- [PERINTAH 1]
Tentukan apakah setiap pernyataan berikut sesuai dengan teks tentang Chelsea di bawah: (a) Chelsea mengalahkan Real Madrid 2-0 di Stamford Bridge; (b) Chelsea lolos ke final dengan agregat 2-0; (c) Manchester City mengalahkan Chelsea 1-0 di semifinal Piala FA. Jawab ya atau tidak untuk masing-masing, lalu kutip kata-kata penentunya dari teks.

- [TEKS BACAAN]
_ _ _ _ _

Apa yang harus ditulis setelah kemenangan?
Hhmmm…. Tapi kerja belum selesai. Belum apa-apa. Dan Thomas Tuchel, pelatih Chelsea juga mengakuinya setelah pasukannya mengalahkan Real Madrid 2-0 di laga kedua semifinal Liga Champions 2020-2021 di Stamford Bridge, Kamis dini hari. The Blues lolos dengan agregat 3-1, dan seperti yang sudah diketahui, Manchester City bakal menanti mereka di Istanbul pada 29 Mei dalam final sesama klub Inggris.
“Ini belum selesai. Kami ingin terus melaju dan datang ke Instanbul untuk menang. Kerja belum selesai, kami lolos ke dua final saat ini,” ucap Tuchel seperti dikutip Daily Mail, merujuk satu final lainnya di ajang Piala FA.
Dalam rentang dua bulan (sejak era Tuchel), pertemuan Chelsea dengan Manchester City bak trilogi film. Pertemuan pertama akhir bulan lalu, Chelsea mengalahkan City 1-0 di semifinal Piala FA. Kemenangan itu toh tak bisa dijadikan tolak ukur mengingat Pep Guardiola, arsitek City, hampir melakukan delapan rotasi pemain dari skuad utamanya. Dalam sepakbola, terkadang statistik historis bisa menjadi nol ketika kick off dilakukan bukan? Ah, pengandaian macam apalagi itu.
Akhir pekan ini, Chelsea kembali bertemu City di Liga Premier Inggris. Kemenangan bagi The Citizens sekaligus akan memastikan mereka menyegel gelar juara liga. Pertandingan akhir pekan ini boleh jadi seperti laga rehearsal bagi pertemuan mereka di Turki nanti. Siapa yang akan menang? Tunggu, masih ada waktu lebih dari tiga pekan sampai partai final dan apa pun bisa terjadi.

_ _ _ _ _

- [PERINTAH 2]
Salin kata demi kata baris-baris dalam entri di bawah, dari baris yang memuat "This screenshot has height=209, width=548." sampai baris yang memuat "pos(67,208)", kedua baris itu ikut disalin.

(Entri dari sumber data)

_ _ _ _ _

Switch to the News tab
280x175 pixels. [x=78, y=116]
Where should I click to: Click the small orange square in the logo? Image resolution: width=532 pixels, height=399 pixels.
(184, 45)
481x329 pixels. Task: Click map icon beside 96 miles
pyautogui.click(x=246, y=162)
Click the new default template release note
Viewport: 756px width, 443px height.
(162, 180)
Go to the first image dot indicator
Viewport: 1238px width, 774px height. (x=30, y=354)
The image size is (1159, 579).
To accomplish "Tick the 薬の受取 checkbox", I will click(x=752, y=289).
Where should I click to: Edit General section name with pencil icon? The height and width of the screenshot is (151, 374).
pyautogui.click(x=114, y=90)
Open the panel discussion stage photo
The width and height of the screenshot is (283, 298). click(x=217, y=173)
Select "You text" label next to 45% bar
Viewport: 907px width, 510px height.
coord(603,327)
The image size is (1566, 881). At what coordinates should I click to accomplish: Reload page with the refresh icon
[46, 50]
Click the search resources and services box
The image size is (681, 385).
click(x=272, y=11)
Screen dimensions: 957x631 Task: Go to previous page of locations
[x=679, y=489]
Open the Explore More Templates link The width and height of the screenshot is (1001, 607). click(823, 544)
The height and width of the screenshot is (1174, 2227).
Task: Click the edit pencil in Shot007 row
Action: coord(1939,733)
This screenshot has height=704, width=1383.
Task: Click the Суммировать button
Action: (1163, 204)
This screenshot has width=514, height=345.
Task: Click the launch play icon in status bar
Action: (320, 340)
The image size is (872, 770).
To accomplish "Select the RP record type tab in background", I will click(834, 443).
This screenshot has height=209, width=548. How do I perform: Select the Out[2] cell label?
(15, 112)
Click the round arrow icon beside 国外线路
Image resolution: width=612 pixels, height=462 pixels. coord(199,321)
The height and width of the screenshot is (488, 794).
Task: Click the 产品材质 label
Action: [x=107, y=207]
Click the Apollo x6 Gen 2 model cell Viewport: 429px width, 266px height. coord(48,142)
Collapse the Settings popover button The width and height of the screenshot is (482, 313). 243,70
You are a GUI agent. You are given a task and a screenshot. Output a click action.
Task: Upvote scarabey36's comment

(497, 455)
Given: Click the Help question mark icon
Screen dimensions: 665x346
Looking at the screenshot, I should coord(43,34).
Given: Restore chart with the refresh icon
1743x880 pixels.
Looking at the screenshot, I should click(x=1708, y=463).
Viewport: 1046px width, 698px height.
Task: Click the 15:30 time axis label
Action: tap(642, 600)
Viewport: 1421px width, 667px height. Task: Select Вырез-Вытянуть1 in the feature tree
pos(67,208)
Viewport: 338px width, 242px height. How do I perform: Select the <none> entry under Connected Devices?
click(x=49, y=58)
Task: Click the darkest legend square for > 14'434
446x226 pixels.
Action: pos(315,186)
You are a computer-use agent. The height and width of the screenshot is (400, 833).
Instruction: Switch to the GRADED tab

_ _ _ _ _

- [JAWABAN 1]
(a) Ya: "pasukannya mengalahkan Real Madrid 2-0 di laga kedua semifinal Liga Champions 2020-2021 di Stamford Bridge"
(b) Tidak: "The Blues lolos dengan agregat 3-1"
(c) Tidak: "Chelsea mengalahkan City 1-0 di semifinal Piala FA"

- [JAWABAN 2]
This screenshot has height=209, width=548. How do I perform: Select the Out[2] cell label?
(15, 112)
Click the round arrow icon beside 国外线路
Image resolution: width=612 pixels, height=462 pixels. coord(199,321)
The height and width of the screenshot is (488, 794).
Task: Click the 产品材质 label
Action: [x=107, y=207]
Click the Apollo x6 Gen 2 model cell Viewport: 429px width, 266px height. coord(48,142)
Collapse the Settings popover button The width and height of the screenshot is (482, 313). 243,70
You are a GUI agent. You are given a task and a screenshot. Output a click action.
Task: Upvote scarabey36's comment

(497, 455)
Given: Click the Help question mark icon
Screen dimensions: 665x346
Looking at the screenshot, I should coord(43,34).
Given: Restore chart with the refresh icon
1743x880 pixels.
Looking at the screenshot, I should click(x=1708, y=463).
Viewport: 1046px width, 698px height.
Task: Click the 15:30 time axis label
Action: tap(642, 600)
Viewport: 1421px width, 667px height. Task: Select Вырез-Вытянуть1 in the feature tree
pos(67,208)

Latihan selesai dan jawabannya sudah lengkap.